Aim of the task:
Write out each record exactly as given, but do not include the pictures.

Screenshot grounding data
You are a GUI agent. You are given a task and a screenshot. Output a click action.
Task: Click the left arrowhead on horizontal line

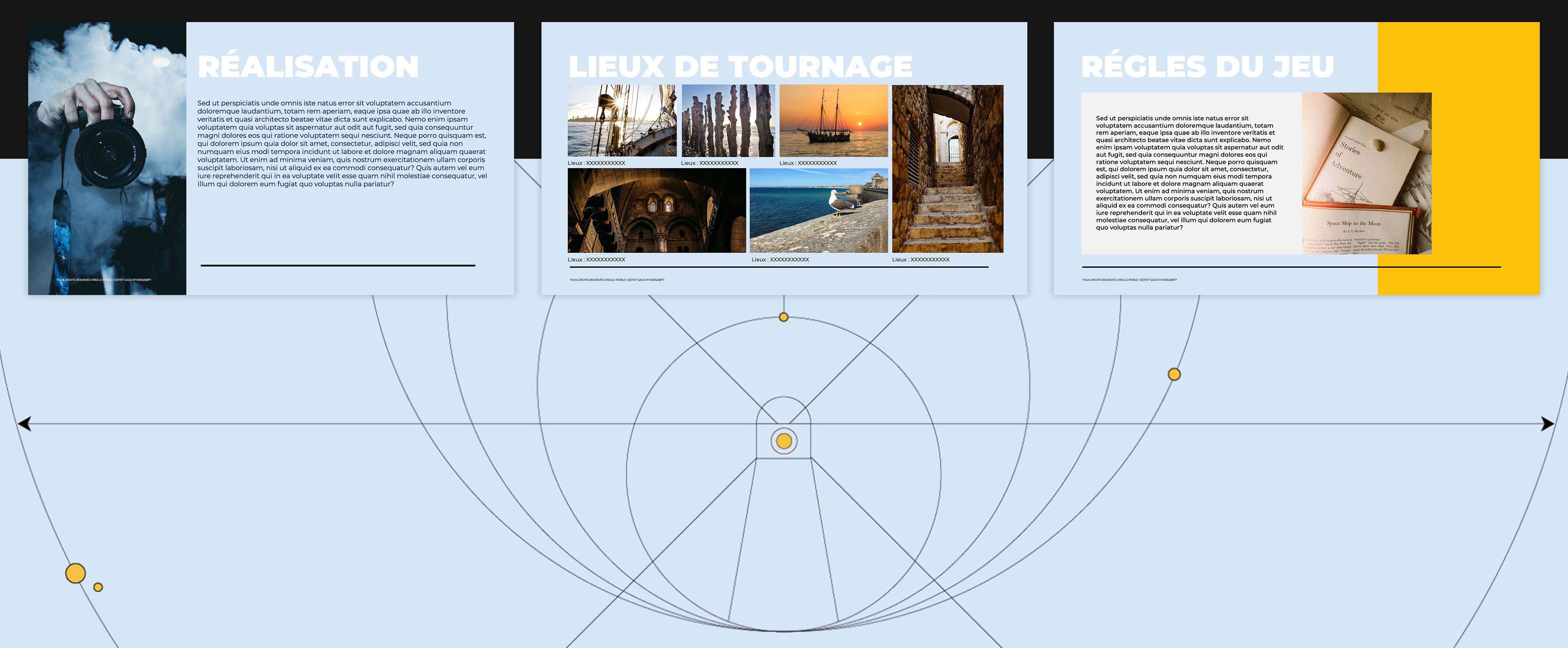(24, 424)
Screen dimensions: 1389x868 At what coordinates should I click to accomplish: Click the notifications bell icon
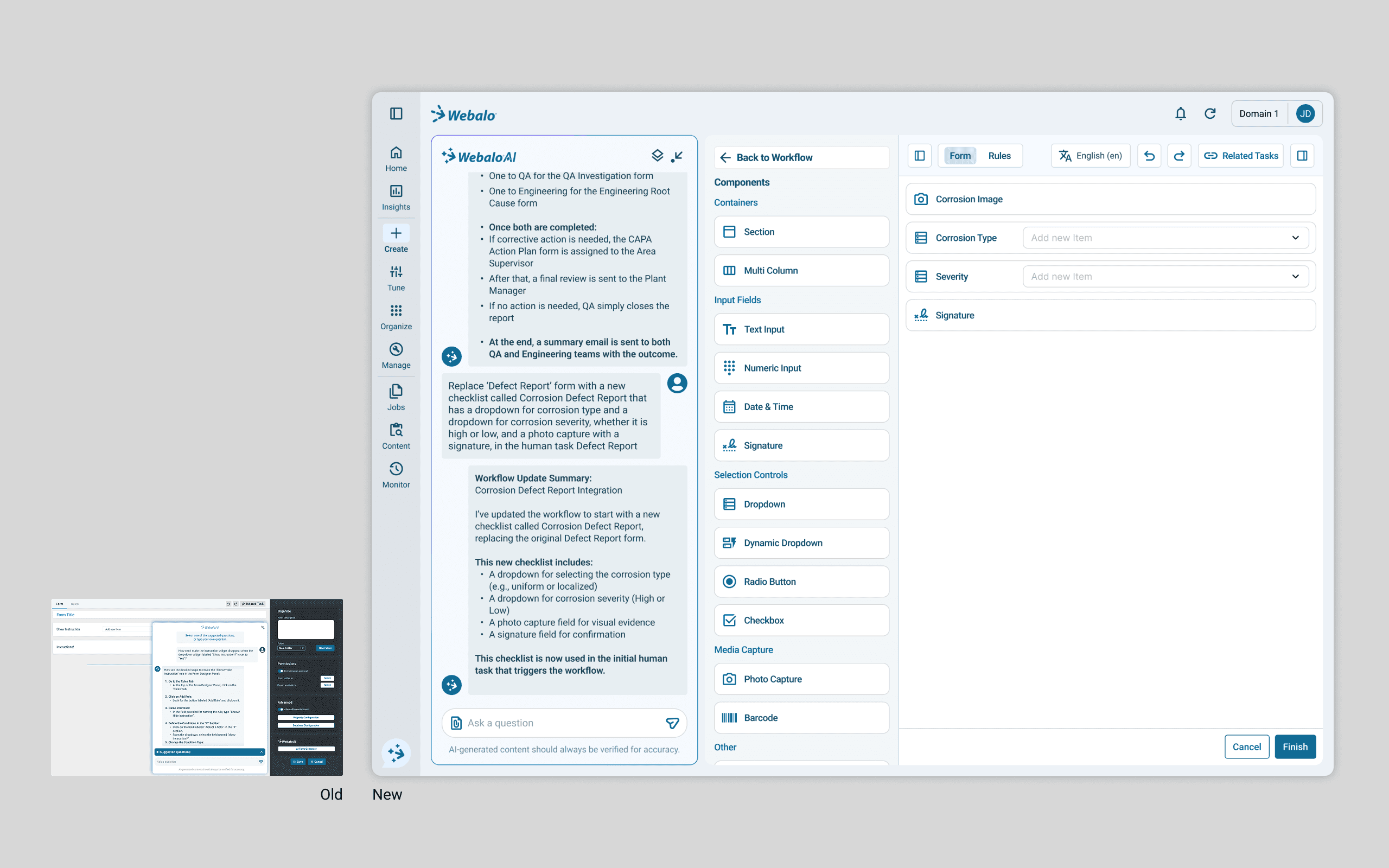point(1180,114)
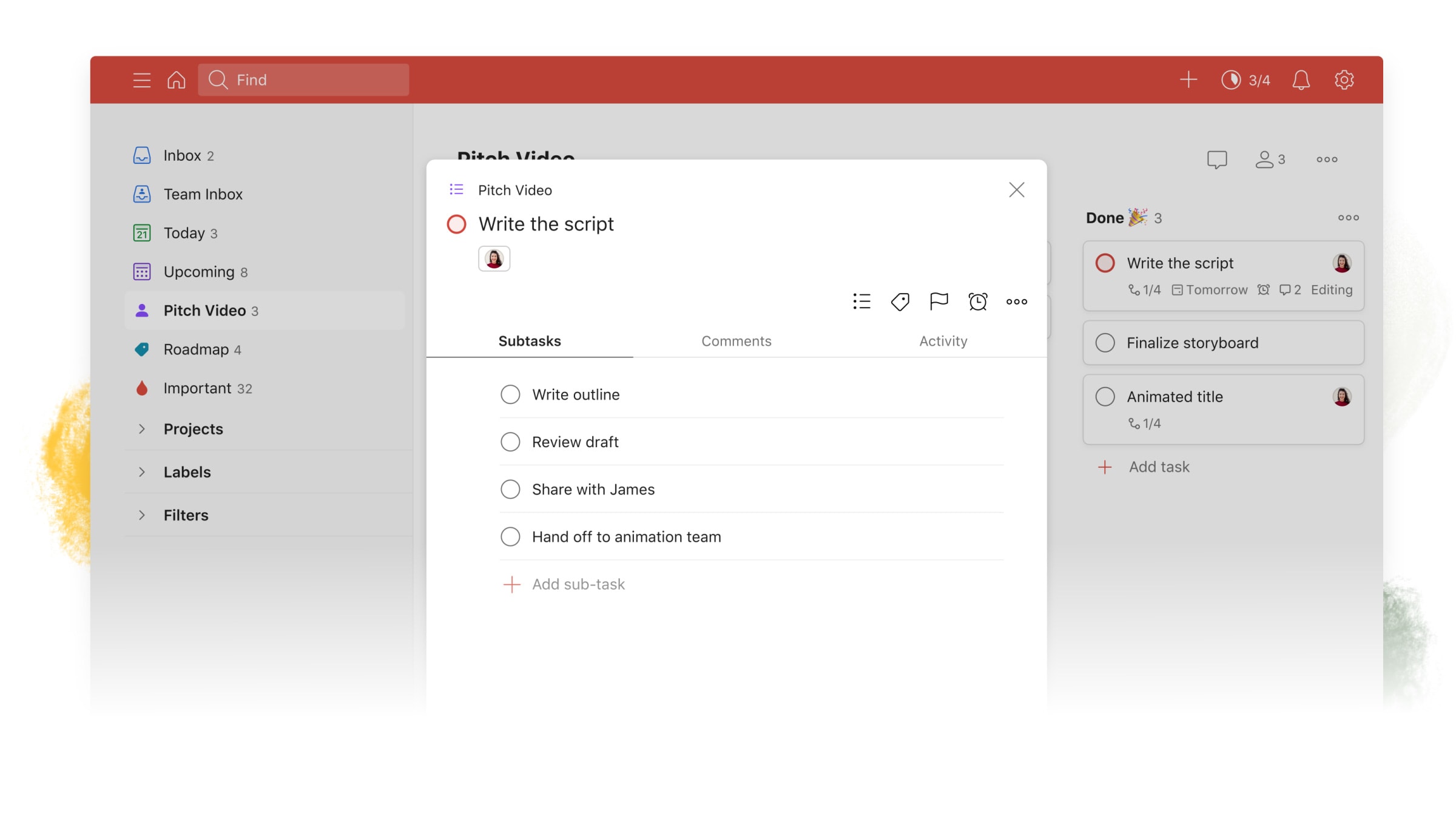Mark Finalize storyboard as done
The height and width of the screenshot is (819, 1456).
1106,342
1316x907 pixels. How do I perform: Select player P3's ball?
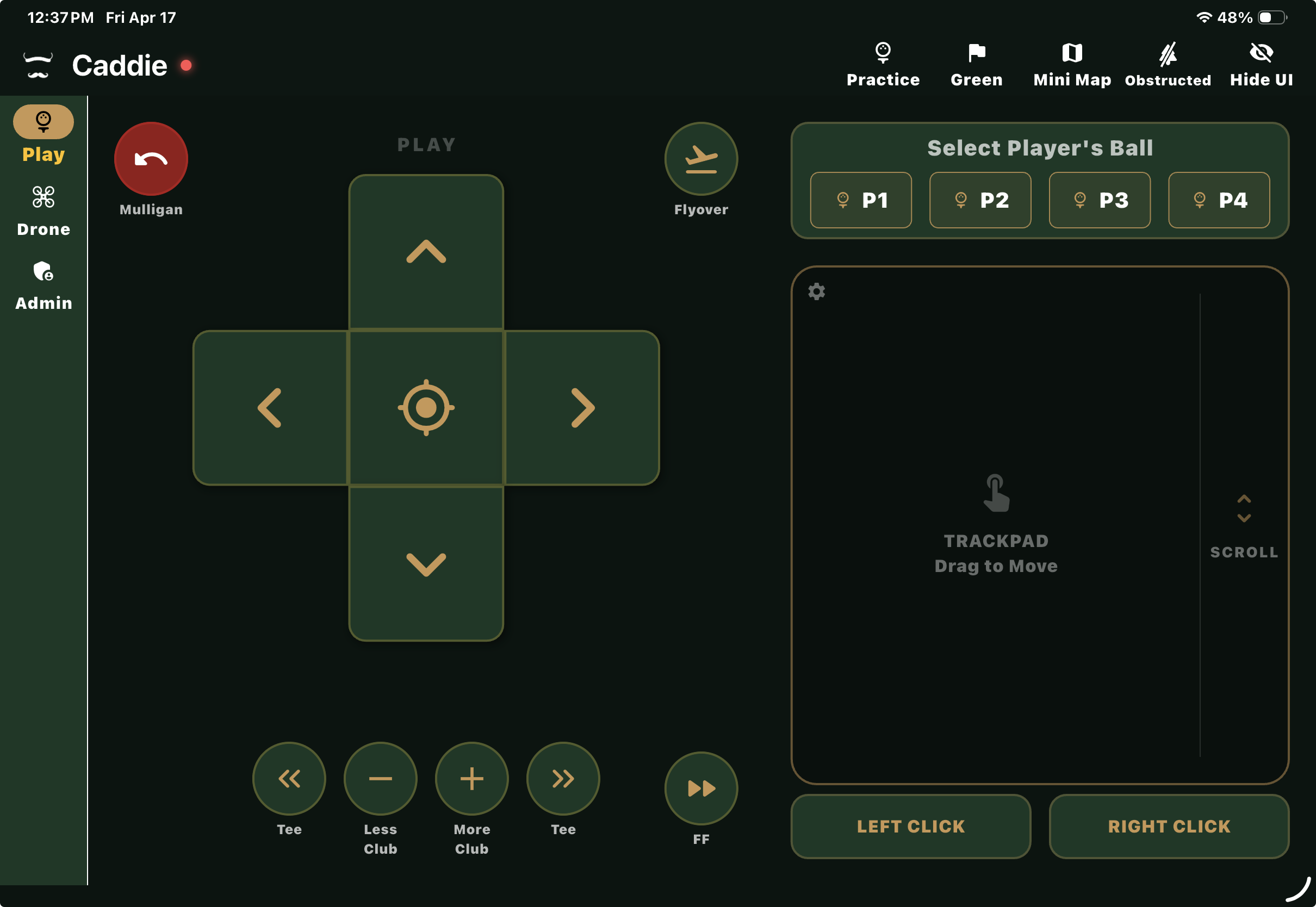tap(1099, 200)
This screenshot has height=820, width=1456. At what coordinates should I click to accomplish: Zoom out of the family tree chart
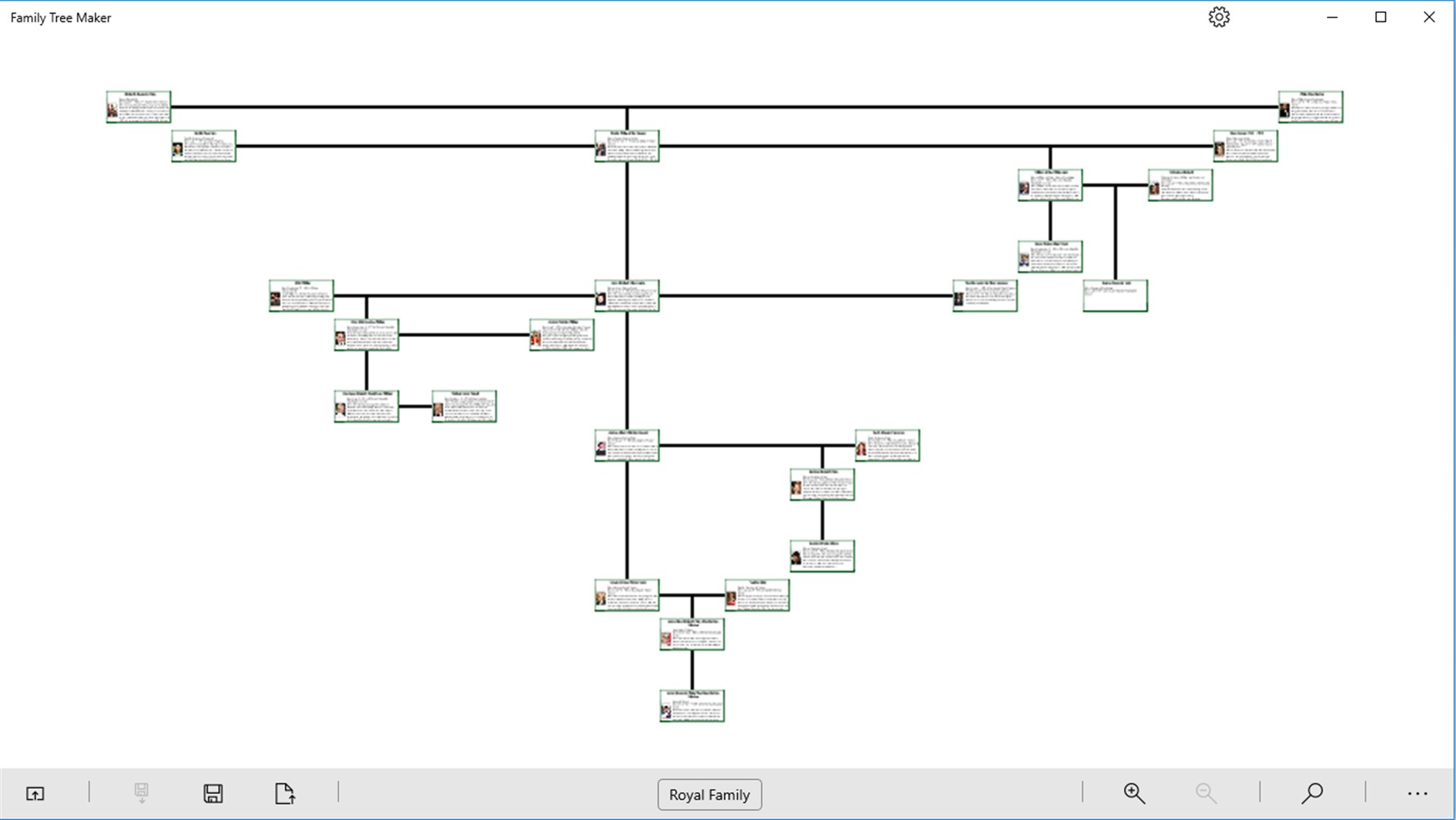[1205, 793]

Answer section:
You are a GUI agent. You are given a task and a screenshot. Output a click action.
Task: Click the left arrowhead on horizontal line

(24, 424)
Screen dimensions: 1389x868 At what coordinates should I click to accomplish: Click the notifications bell icon
point(1180,114)
Mark Finalize storyboard as done
The height and width of the screenshot is (819, 1456).
1106,342
1316x907 pixels. How do I perform: Select player P3's ball?
tap(1099, 200)
This screenshot has height=820, width=1456. At what coordinates should I click to accomplish: Zoom out of the family tree chart
[1205, 793]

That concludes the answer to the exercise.